The reason? If you’re only dabbling in an activity, rather than running an actual business, deductions may be disallowed under the “hobby loss” rules.

As evidenced in Williams, TC Memo 2018-48, 4/9/18, if an activity is a legitimate business, you may be able to deduct an annual loss and use it to offset other highly-taxed income, like wages from another job. Conversely, if the activity is treated as a hobby, you can only deduct expenses up to the amount of income from the hobby. In other words, you can’t claim a loss.

As you may imagine, this issue is often hotly contested between the IRS and taxpayers. When neither side gives in, the matter ends up in the courts. Although each case is decided on its own merits, the applicable regulations spell out nine factors to be considered:    

  • How the taxpayer carries on the activity
  • The taxpayer’s expertise
  • The time and effort expended by the taxpayer in carrying out the activity
  • Any expectation that assets used in the activity (e.g., land) may appreciate in value
  • The taxpayer’s success in other activities
  • The taxpayer’s history of income or losses from the activity
  • The relative amounts of the profits and losses
  • The taxpayer’s financial status
  • Whether the activity provides recreation or involves personal motives

No one factor is more influential than another. But when a clear majority favors the IRS, the Tax Court will disallow the loss deduction.

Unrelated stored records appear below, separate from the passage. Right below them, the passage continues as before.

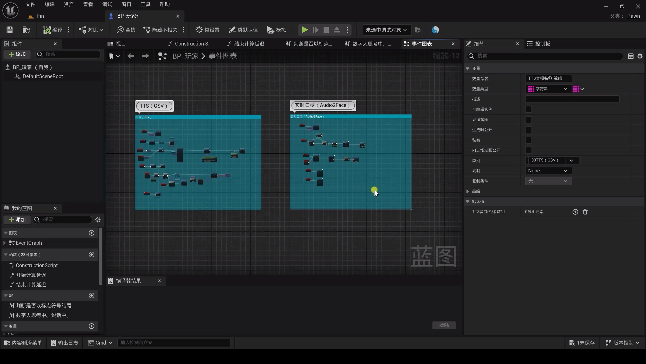
Task: Enable the 可编辑实例 checkbox
Action: [528, 109]
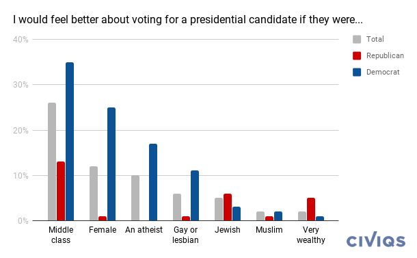Click the red Republican bar for Jewish
417x258 pixels.
pyautogui.click(x=228, y=207)
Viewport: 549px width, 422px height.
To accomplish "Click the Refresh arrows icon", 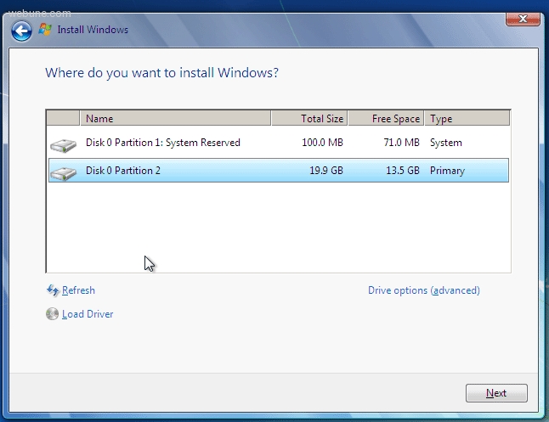I will [53, 290].
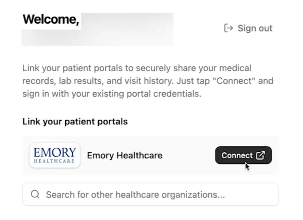
Task: Click the search placeholder text
Action: tap(135, 194)
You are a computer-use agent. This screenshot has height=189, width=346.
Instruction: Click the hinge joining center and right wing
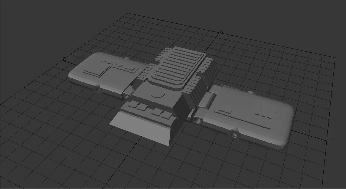tap(209, 101)
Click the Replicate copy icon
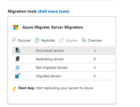The width and height of the screenshot is (140, 107). click(37, 40)
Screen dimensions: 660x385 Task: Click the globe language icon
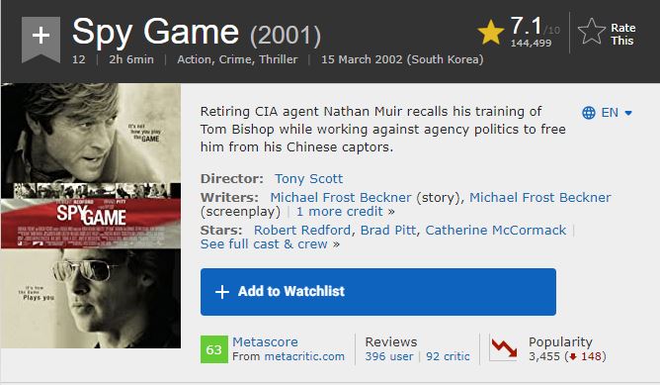(589, 113)
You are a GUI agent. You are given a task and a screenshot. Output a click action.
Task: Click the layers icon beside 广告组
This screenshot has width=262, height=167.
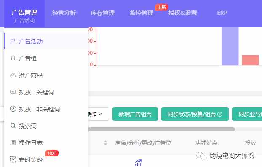coord(13,58)
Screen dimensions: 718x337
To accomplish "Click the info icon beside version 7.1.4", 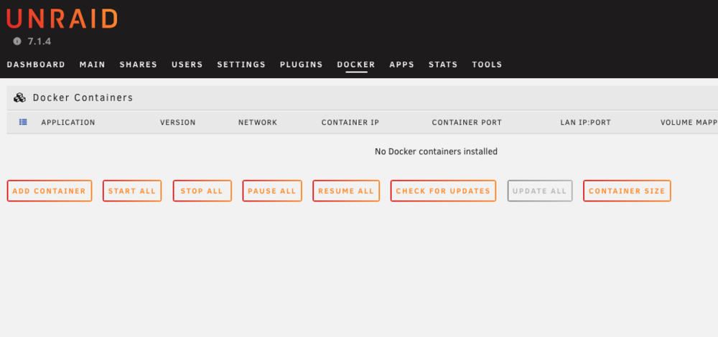I will click(17, 41).
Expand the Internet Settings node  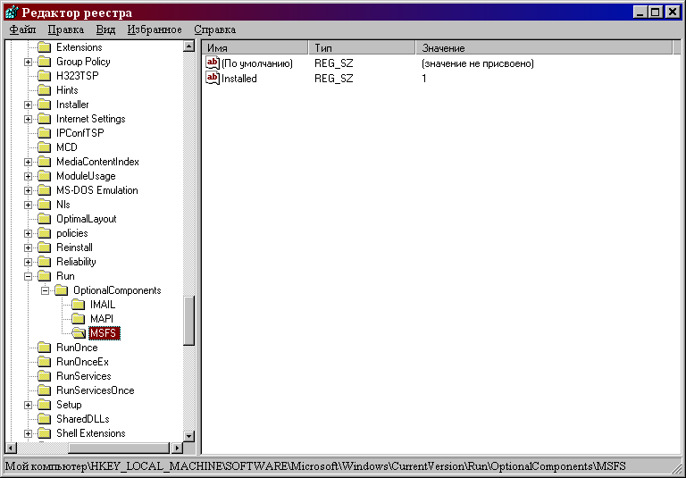pyautogui.click(x=29, y=119)
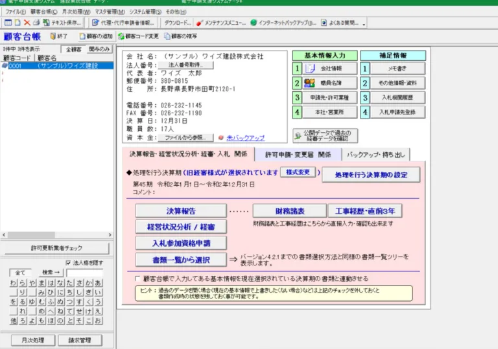This screenshot has height=349, width=498.
Task: Open the ファイル(F) menu
Action: coord(15,12)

In the new case the taxpayer, a former chiropractor with various other business interests, purchased several adjoining tracts of land in Texas in the early 2000s. Then he initiated a plan to raise cattle on the ranch.

At no time, however, did he create formal business plan, prepare any financial statements for the cattle operation, consult with any experts in the field of raising cattle or check with the local authorities about raising cattle. He estimated that he spent about eight hours a week on the cattle operation and the bulk of his time on this other business ventures.

During the 16 tax years in question – including two years for which records were missing – the taxpayer generated about $72,000 in gross receipts from cattle ranching while sustaining a staggering total loss of $1.7 million. The Tax Court examined the nine factors in the regulation used to determine whether an activity constitute a business or a hobby.

In doing so, the Court noted that the taxpayer didn’t keep records needed to make informed business decisions, didn’t consult industry experts or local officials about cattle breeding, devoted precious little time to the activity and generally didn’t function in a business-like manner. Despite his success in other fields, his expertise didn’t translate to cattle raising. Of the nine factors, the Tax Court determined that seven favored the IRS, one was neutral and only factor favored the taxpayer.

This one was an easy call for the Tax Court. The losses were denied.